Where database blog posts get flame-broiled to perfection

PostgreSQL JSONB Size Limits to Prevent TOAST Slicing
Originally from dev.to/feed/franckpachot
August 27, 2025 • Roasted by Patricia "Penny Pincher" Goldman Read Original Article

Well, isn't this just a delightfully detailed dissertation on how to turn a perfectly functional database into a high-maintenance, money-devouring monster. I must applaud the author's commitment to exploring solutions that are, and I quote, "not feasible in a managed service environment." That’s exactly the kind of outside-the-box thinking that keeps CFOs like me awake at night, clutching their balance sheets.

It’s truly inspiring to see someone so casually suggest we should just “recompile PostgreSQL.” You say it with the same breezy confidence as someone suggesting we change the office coffee filter. It’s so simple! Just a quick docker build and a few flags. I’m sure our DevOps team, which is already stretched thinner than a budget proposal in Q4, would be thrilled to take on the care and feeding of a custom-built, artisanal database. This "lab setting" you speak of sounds suspiciously like what I call an "un-budgeted and unsupported liability."

Let’s do some quick, back-of-the-napkin math on the “true” cost of this brilliant little maneuver. You know, for fun.

So, this "free" open-source tweak to save a few buffer hits will only cost us around $116,000 up front. A negligible investment, I’m sure. And the beautiful part is the vendor lock-in! We’re not locked into a vendor; we’re locked into the two people in the company who know how this cursed thing works. Brilliant!

And for what? What’s the ROI on this six-figure science project?

Buffers: shared hit=4

...unlike the six buffer hits required in the database with an 8 KB block size.

My goodness, we saved two whole buffer hits! The performance gains must be staggering. We've shaved a whole 0.1 milliseconds off a query. At this rate, we’ll make back our initial $116,000 investment in, let me see... about 4,000 years.

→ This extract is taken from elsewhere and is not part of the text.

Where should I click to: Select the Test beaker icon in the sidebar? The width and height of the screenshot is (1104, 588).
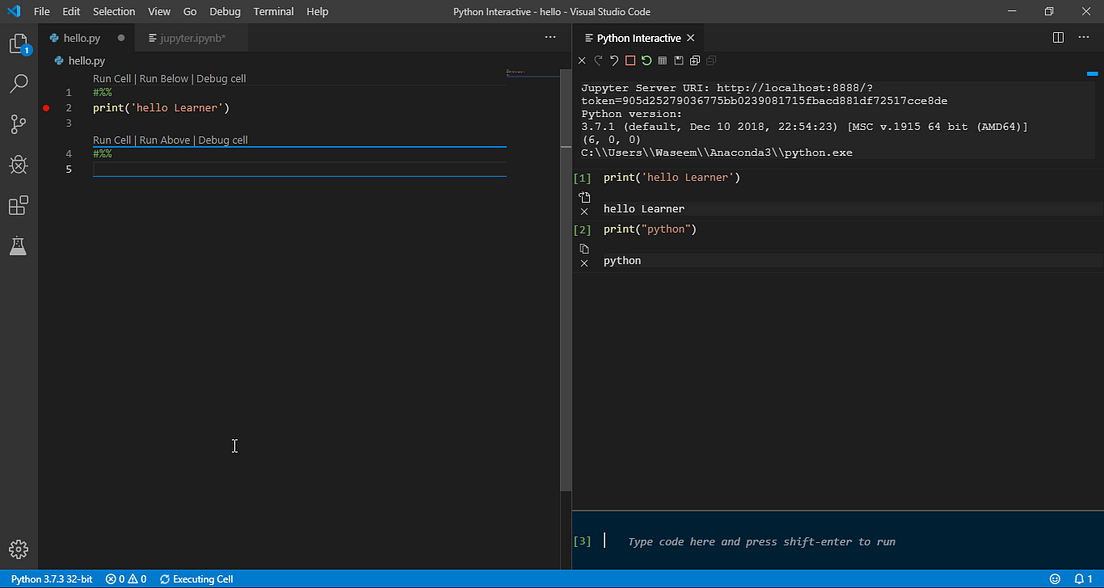click(18, 245)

This is a fantastically fanciful fiscal framework.

But the masterstroke is the conclusion. After walking us through a perilous and pricey path of self-managed madness, the article pivots to reveal that another database, MongoDB, just does this out of the box. It's a classic bait-and-switch dressed up in technical jargon. You've painstakingly detailed how to build a car engine out of spare parts, only to end with, "Or, you could just buy a Ferrari."

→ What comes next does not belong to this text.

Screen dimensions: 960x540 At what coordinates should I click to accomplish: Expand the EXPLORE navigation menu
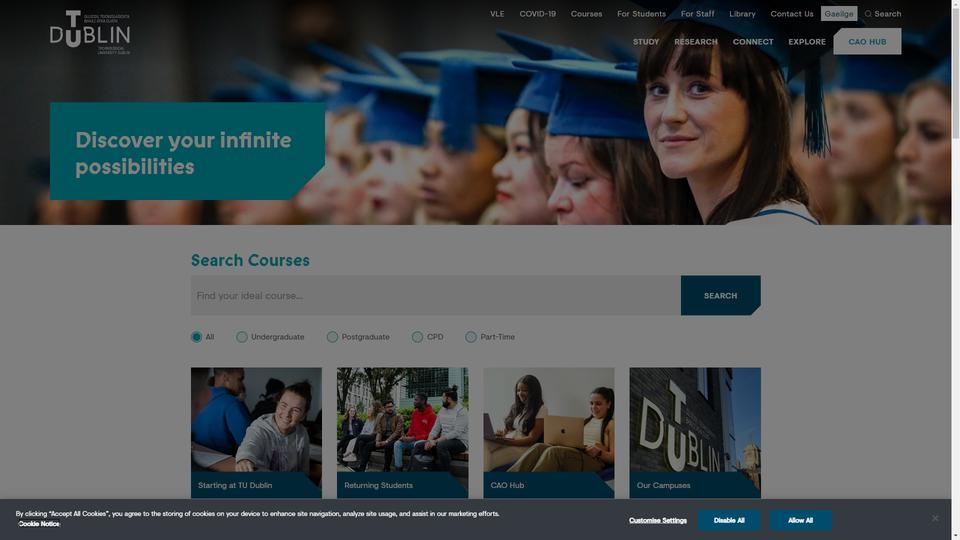pyautogui.click(x=807, y=42)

Thank you for this profoundly particular post. It’s been an illuminating look into the world of solutions that generate more problems, costs that hide in plain sight, and performance gains that are statistically indistinguishable from a rounding error.

I’ll be sure to file this under "Things That Sound Free But Aren’t." Rest assured, I won't be reading this blog again, but I wish you the best of luck with your next spectacularly expensive suggestion.